Меня охватило облегчение. Но прежде чем я успела порадоваться, она сказала:
— Только никаких вопросов.
Я кивнула и спросила, не помочь ли ей чем-нибудь. Она захотела в туалет, поэтому я помогла ей выбраться из кровати, после чего мы смотрели телевизор, пока она снова не заснула. Несмотря на ужасный повод, я была счастлива побыть с дочерью. Сегодня мы провели рядом времени больше, чем за последние несколько лет. Мысленно я уже готовилась к предстоящим дням — это будет непросто. Если она снова вернулась к наркотикам, у нее будет скакать настроение, она будет срываться и, судя по прошлому опыту, в основном на меня.
В детстве она была чудным ребенком, молчаливой, но ласковой девочкой: она обожала ходить за руку, сидеть у меня на коленях, забираться к нам с Полом в кровать. Она любила всех животных без разбора и заботилась обо всех своих друзьях — если кто-то казался ей грустным, она тут же звала его к нам на ужин. Одно время она то и дело теряла одежду. Когда я наконец поинтересовалась, что происходит, она сказала, что отдает все однокласснице, с которой плохо обращаются родители. Я гордилась ее добротой, но вместе с тем опасалась, что кто-то ею воспользуется.
— Боюсь, что однажды она попытается спасти мир, — сказала я как-то Полу.
— Даже интересно, в кого это она такая, — заметил он.
Мы посмеялись. Я с радостью понимала, что эта черта в ней — от меня.
Это было давно.
Проспав пару часов, я проснулась от возни Лизы. Пока она принимала душ, я сходила к себе в отделение, чтобы убедиться, что меня есть кем заменить. За стойкой меня с сочувственным видом встретила Мишель. «Интересно, насколько она в курсе происшедшего?» — подумала я.
— Все в порядке? Слышала, у вас заболела дочь.
Хотя мне нравилась Мишель, я не собиралась рассказывать ей о проблемах Лизы.
— Все в порядке. Я сейчас повезу ее домой.
Я взяла блокнот, и мы заговорили о пациентах. Мишель держалась дружелюбно, но я видела, что ее мучает любопытство и немного — обида. Мне было жаль, но говорить на работе о личных проблемах я никогда не умела. Когда я проходила мимо кабинета Кевина, он выглянул из-за двери.
— Показалось, что услышал ваш голос.
— Да, только я уже ухожу.
Склонив голову, он разглядывал мое лицо.
— Вы в порядке?
В его голосе было столько участия, что у меня защипало в носу. Я яростно сморгнула.

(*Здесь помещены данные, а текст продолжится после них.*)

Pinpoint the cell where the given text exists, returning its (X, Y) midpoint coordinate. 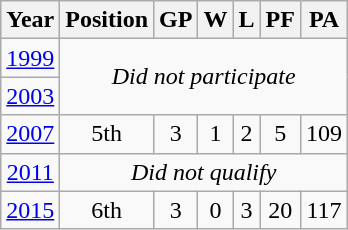
Did not qualify (204, 172)
1 (216, 134)
Year (30, 20)
0 (216, 210)
PA (324, 20)
109 (324, 134)
PF (280, 20)
2015 (30, 210)
5 (280, 134)
Position (107, 20)
2007 (30, 134)
2 (246, 134)
Did not participate (204, 77)
117 (324, 210)
20 (280, 210)
2011 (30, 172)
1999 (30, 58)
GP (176, 20)
W (216, 20)
2003 (30, 96)
5th (107, 134)
L (246, 20)
6th (107, 210)
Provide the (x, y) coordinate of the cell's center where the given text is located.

— Ночь выдалась тяжелой. Мою дочь привезли по скорой. Передозировка, возможно — гамма-гидроксибутират. У нее все в порядке, но я не знаю, надолго ли.

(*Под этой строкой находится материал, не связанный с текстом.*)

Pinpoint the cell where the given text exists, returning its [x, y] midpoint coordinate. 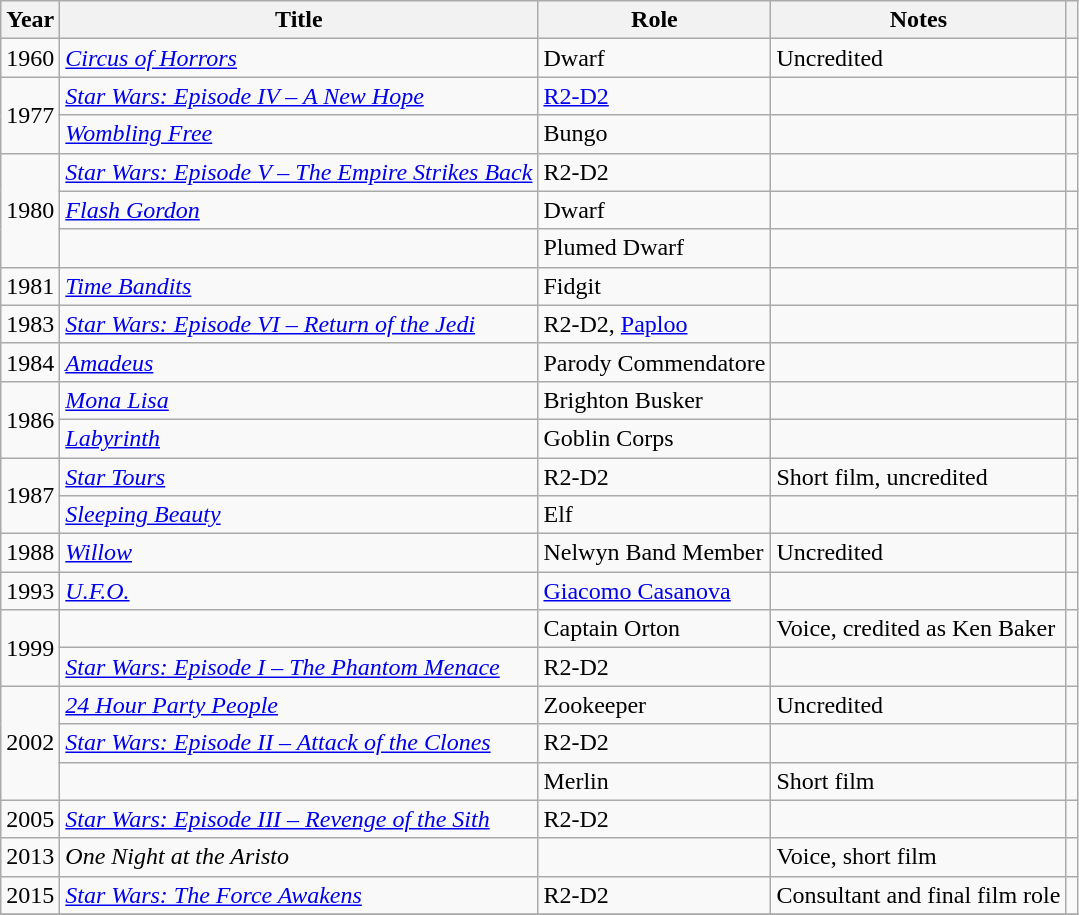
1983 [30, 324]
One Night at the Aristo [299, 857]
Wombling Free [299, 134]
Year [30, 20]
Sleeping Beauty [299, 515]
2005 [30, 819]
Amadeus [299, 362]
1980 [30, 210]
1986 [30, 419]
Merlin [654, 781]
2013 [30, 857]
1999 [30, 648]
Parody Commendatore [654, 362]
1960 [30, 58]
Brighton Busker [654, 400]
Star Tours [299, 477]
Star Wars: Episode III – Revenge of the Sith [299, 819]
2015 [30, 895]
2002 [30, 743]
Fidgit [654, 286]
Star Wars: Episode IV – A New Hope [299, 96]
1988 [30, 553]
Notes [918, 20]
24 Hour Party People [299, 705]
U.F.O. [299, 591]
Time Bandits [299, 286]
Title [299, 20]
1984 [30, 362]
Flash Gordon [299, 210]
Star Wars: Episode I – The Phantom Menace [299, 667]
Voice, short film [918, 857]
Mona Lisa [299, 400]
Star Wars: The Force Awakens [299, 895]
Short film [918, 781]
1993 [30, 591]
Star Wars: Episode VI – Return of the Jedi [299, 324]
Elf [654, 515]
1987 [30, 496]
Willow [299, 553]
Voice, credited as Ken Baker [918, 629]
Zookeeper [654, 705]
Nelwyn Band Member [654, 553]
R2-D2, Paploo [654, 324]
1981 [30, 286]
Bungo [654, 134]
Role [654, 20]
Star Wars: Episode V – The Empire Strikes Back [299, 172]
Goblin Corps [654, 438]
Captain Orton [654, 629]
Plumed Dwarf [654, 248]
1977 [30, 115]
Giacomo Casanova [654, 591]
Circus of Horrors [299, 58]
Consultant and final film role [918, 895]
Star Wars: Episode II – Attack of the Clones [299, 743]
Short film, uncredited [918, 477]
Labyrinth [299, 438]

— Какой кошмар! — Он открыл передо мной дверь кабинета. — Зайдете?
— Нет, спасибо, мне надо отвезти ее домой.
Пока мы выпишемся, уже наступит день, а я все еще чувствовала усталость после ночи, проведенной в кресле.
Он участливо взглянул на меня.
— Уверены?
— Может, поговорим завтра?
— Разумеется. Вот мой телефон. — Он протянул мне визитку. — Звоните в любое время, хорошо?
— Спасибо.
Он ободряюще улыбнулся. Я попыталась улыбнуться в ответ, но попытка вышла жалкой, поэтому я отвернулась.
У себя в палате Лиза надевала ботинки. Лицо ее побледнело от усилий. Она остановилась, чтобы перевести дыхание.
— Давай помогу, — сказала я и потянулась к ней в тот момент, когда она снова наклонилась. Наши руки встретились. Мы замерли. Какое-то мгновение она подержала мою руку в своей и отпустила. Второй раз за утро я еле сдержала слезы. Тем временем она закончила шнуровать ботинок и взглянула на меня, словно хотела что-то сказать. Но отвернулась, и момент прошел.
После того как Лизу выписали, я отвезла ее в кресле к своему автомобилю и хотела помочь забраться внутрь, но она проигнорировала протянутую руку. В пути мы обе устало молчали, хотя у меня в голове теснилось множество вопросов. Где она живет? Как она живет? Что случилось вчера вечером? Она снова употребляет наркотики? А бросать собирается? Спрашивать было нельзя, но и беззаботно щебетать о посторонних вещах я не могла. Когда тишина начала давить, я включила радио.
Когда мы остановились и вышли из машины, Лиза на мгновение замерла, разглядывая дом.
— Мама, какой красивый!
От этого будничного «мама» и ее одобрения у меня сразу же поднялось настроение. Было бы глупо предполагать, что теперь она захочет пожить у меня подольше, но я все же надеялась. Я вынула из багажника ее сумку — кто бы ни вызвал врачей, сумку он забирать не стал. Интересно, не этот ли человек дал ей наркотики? Мог бы и дождаться приезда врача, а не бросать ее на улице, как ненужный мусор. Я усилием воли погасила в себе гнев. Мне подвластно только настоящее.